→ Task details:
Pictures are to be left out, and only the lines from the one with "Click the 18% loading progress label" through the last line of the listing below are to be repeated exactly.

→ Source information:
---

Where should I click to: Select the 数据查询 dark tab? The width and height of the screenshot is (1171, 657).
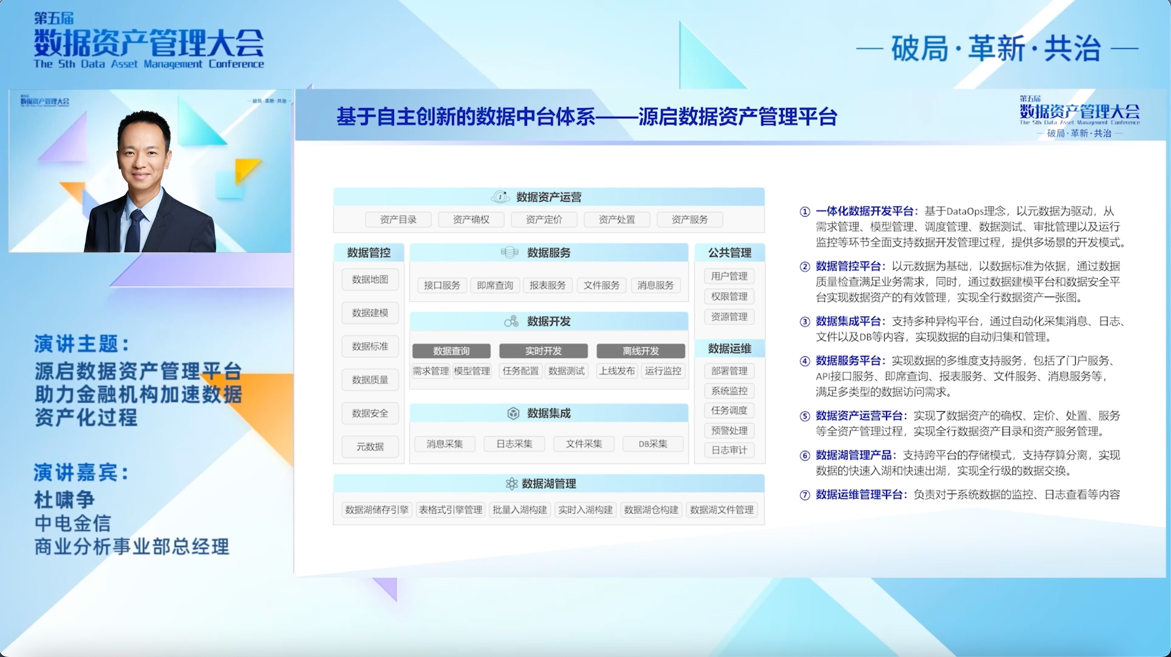coord(451,351)
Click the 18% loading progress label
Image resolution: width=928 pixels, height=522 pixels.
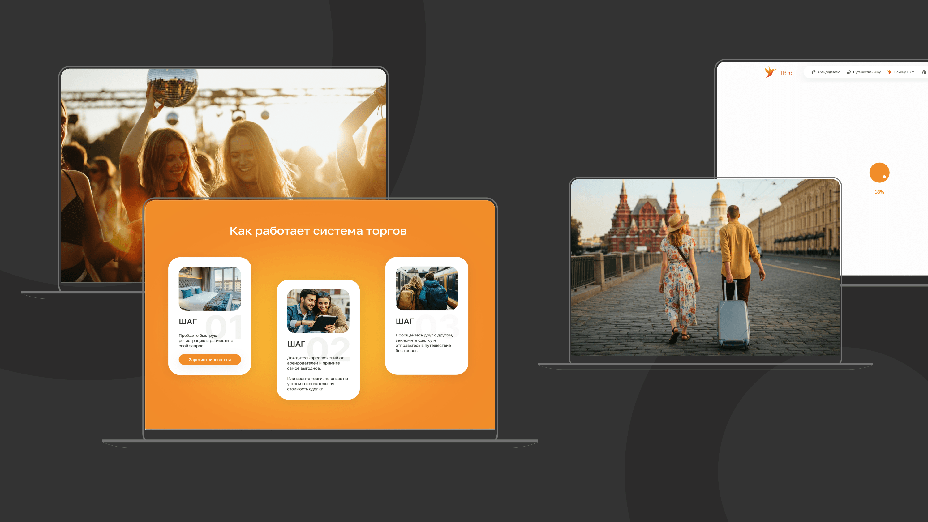point(879,192)
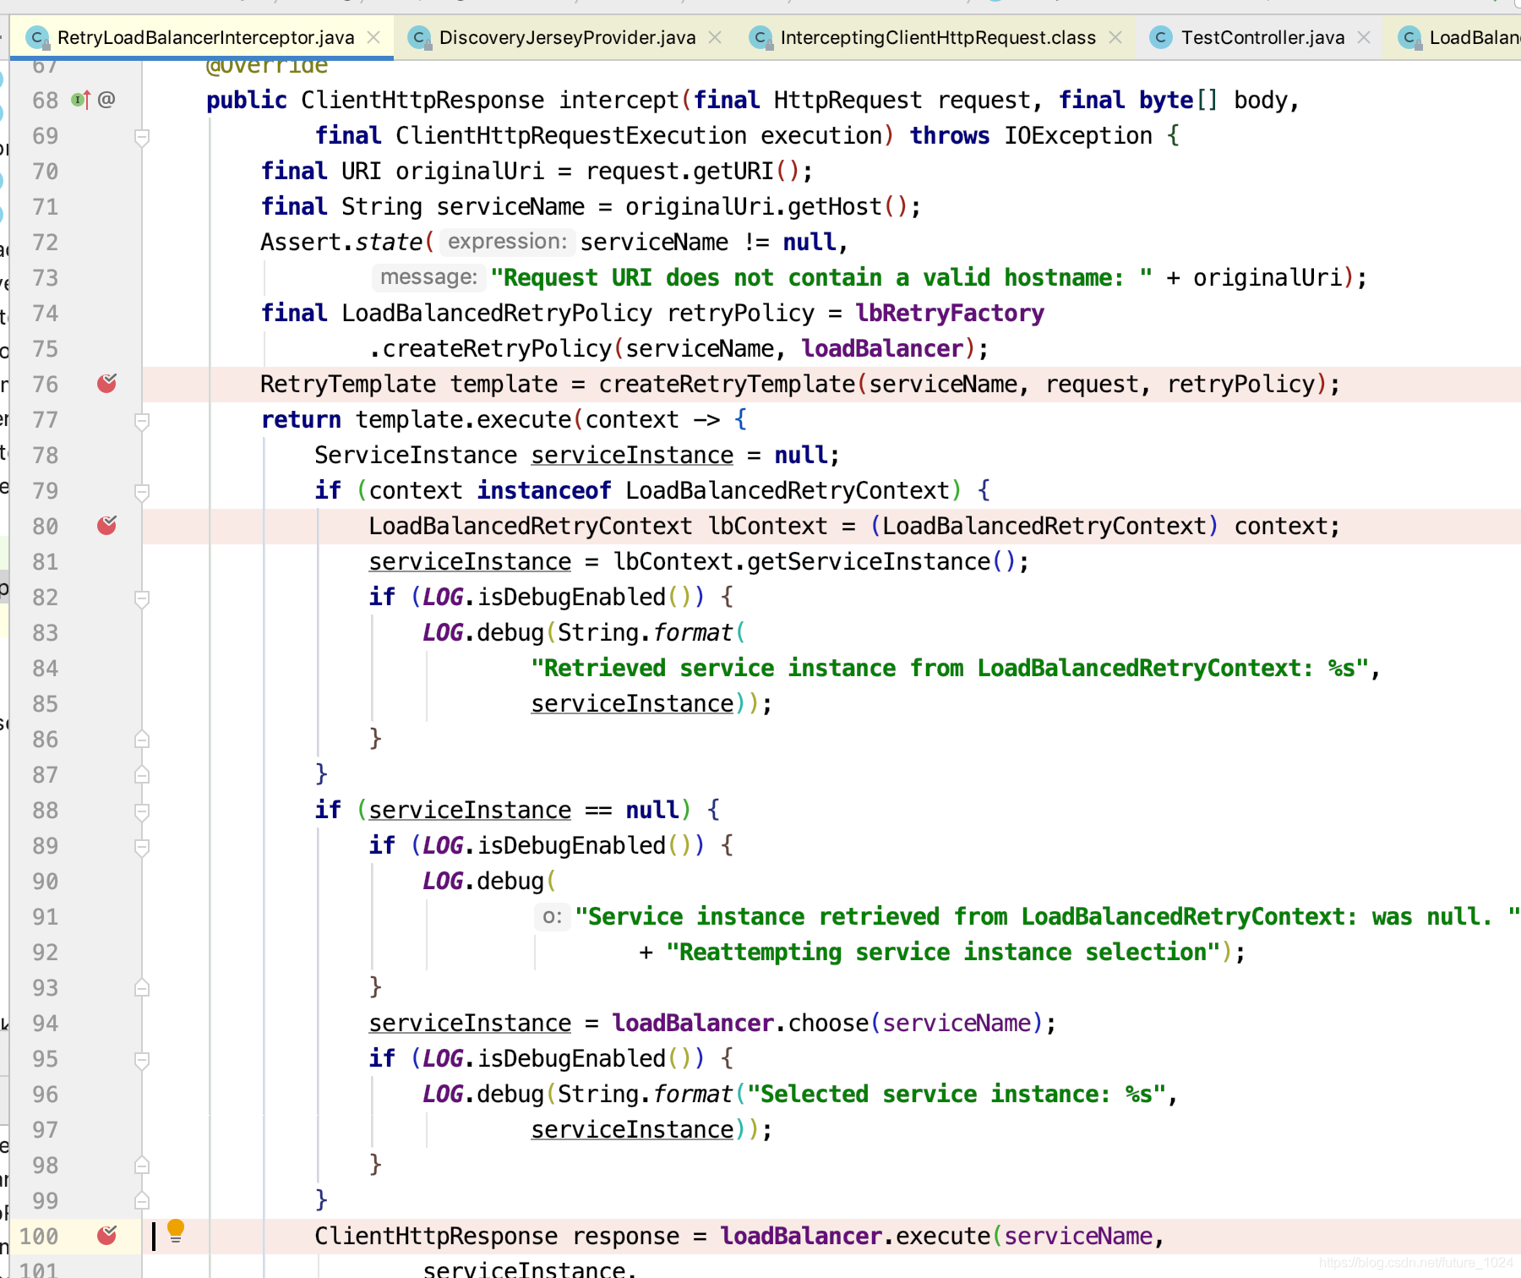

---

→ Answer to this problem:
Click the 18% loading progress label
Image resolution: width=928 pixels, height=522 pixels.
point(879,192)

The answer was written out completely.